Use of the program and utility tools.
Parameters of the optimization, such as time-step, mass, friction, and maximum distance comparison cutoff, can be user specified with default values of 0.001, 0.01, 0.008, and 14. DGraph can be run interactively in order to fine-tune these parameters and to see a live view of the optimization. DGraph can be run with a helper script that runs the optimization multiple times, potentially resulting in different figures. The script compares the runs by optimization score, and normalizes the orientation of the final locations of the nodes (by rotation and reflection) to produce a consensus graphic (this uses the Kabsch algorithm, for details see (11)). The user can customize how sequences are labeled on the generated graphic, such as including the whole of short sequences (when graphing peptides, see (6)) or FASTA names as labels. The user can also apply custom coloring to the graphic including a color gradient for the line segments between nodes based on PD-value or user defined distance, and files of per-node colors useful for annotating sequence properties such as phenotype.
Results
DGraph converts various sequence scoring functions or PD values into 2D maps.
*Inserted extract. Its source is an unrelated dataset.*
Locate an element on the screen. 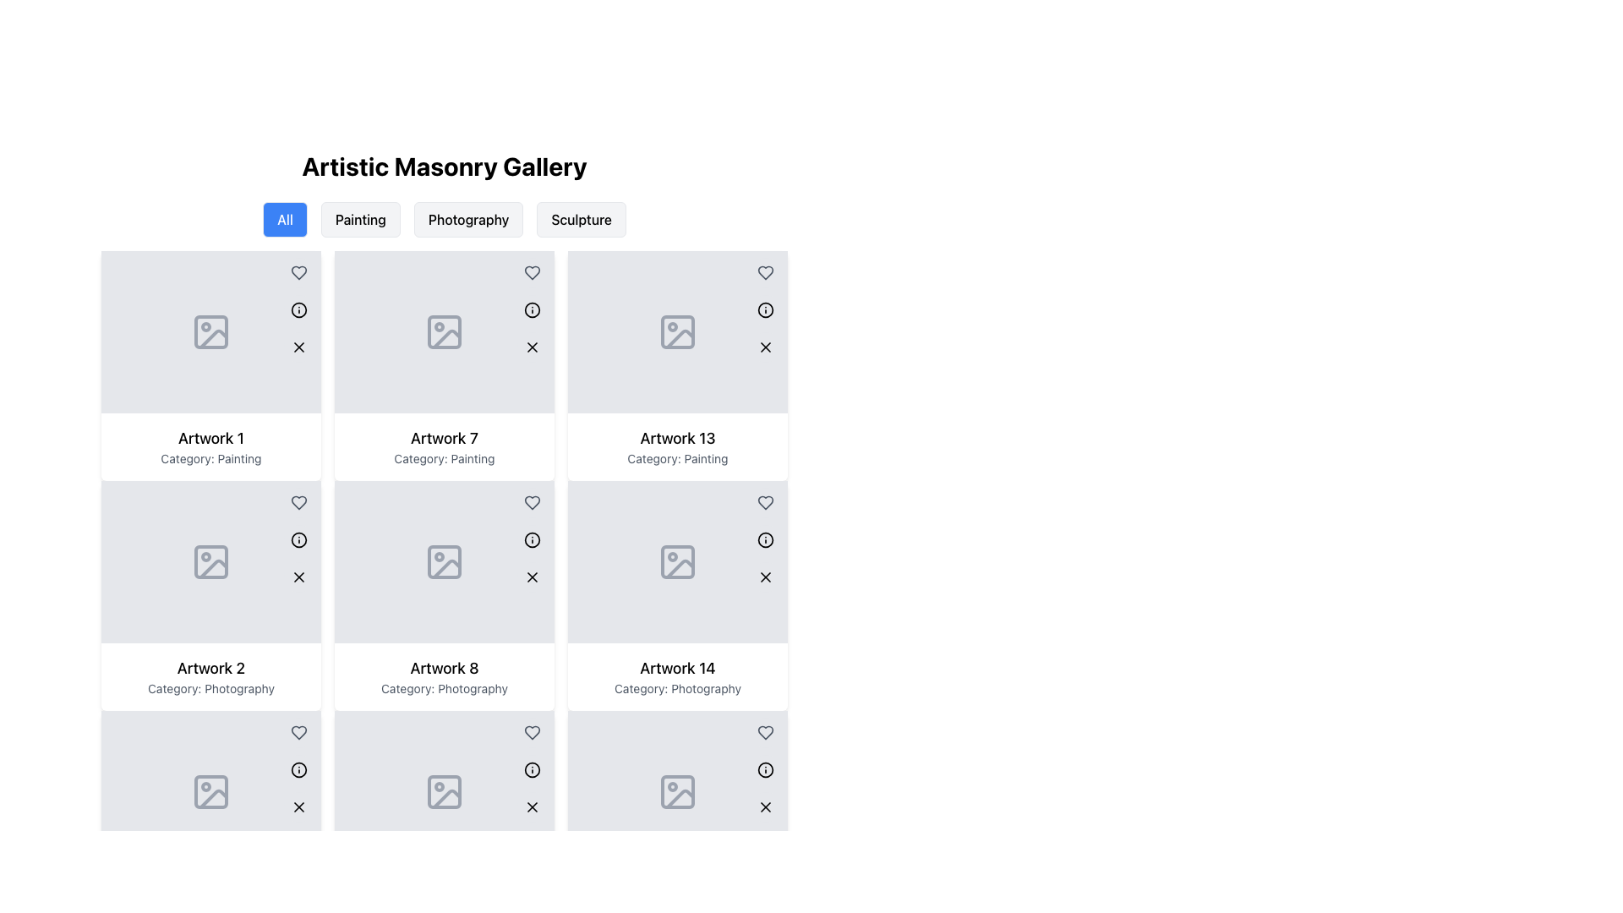 This screenshot has height=913, width=1623. the text label that displays 'Category: Painting', which is styled in gray and positioned below 'Artwork 7' is located at coordinates (445, 459).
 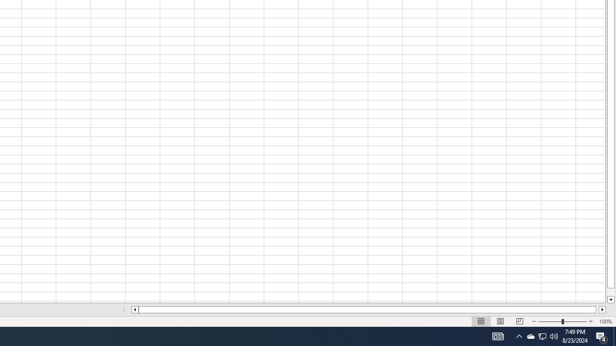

In previous studies we established and validated the correlation of PD values for peptide segments with IgE binding affinities (2). We therefore expect that PD-graphs would be also useful to predict antibody cross-reactivities of different viral species. In supplementary Fig. S1 we illustrate this feature for the PCP-consensus sequence 7P8 of the domain 3 of the E protein of the four DENV viruses. The consensus domain 7P8 was designed as a potential vaccine candidate against all four DENV species and was recognized by all four species. In the PD-graph 7P8 is located near the middle of all four viruses (Fig. S1).An alignment of 49 different FV was then used to illustrate the flexibility of the program. Figure 1 illustrates the flexibility of the software, showing 2D-maps for three different sets of similarity data for FV sequences based on different metrics. The first column shows a D-Graph calculated from previously calculated Clustal W alignment scores. The other two columns show two different ways to use PD values as a metric for generating the maps. The middle column shows the result of computing the PD value between each pair of sequences after a multiple alignment, which causes each sequence to be the same length by inserting alignment gaps. The last column shows results using instead a “sliding window” of 22 amino acids, by sliding every window in the shorter sequence along the longer sequence to find a best match, i.e. the one with the lowest pairwise PD-value, and computing the average PD-values of the matches.
Fig. 1
Top row: Screen shots of the output of DGraph for the analysis of the 49 polyproteins of 49 flaviviruses (Table S1) with the ClustalW score (left panel), and the PD values of 22_residue windows with aligned (middle panel) and unaligned sequences (right panel)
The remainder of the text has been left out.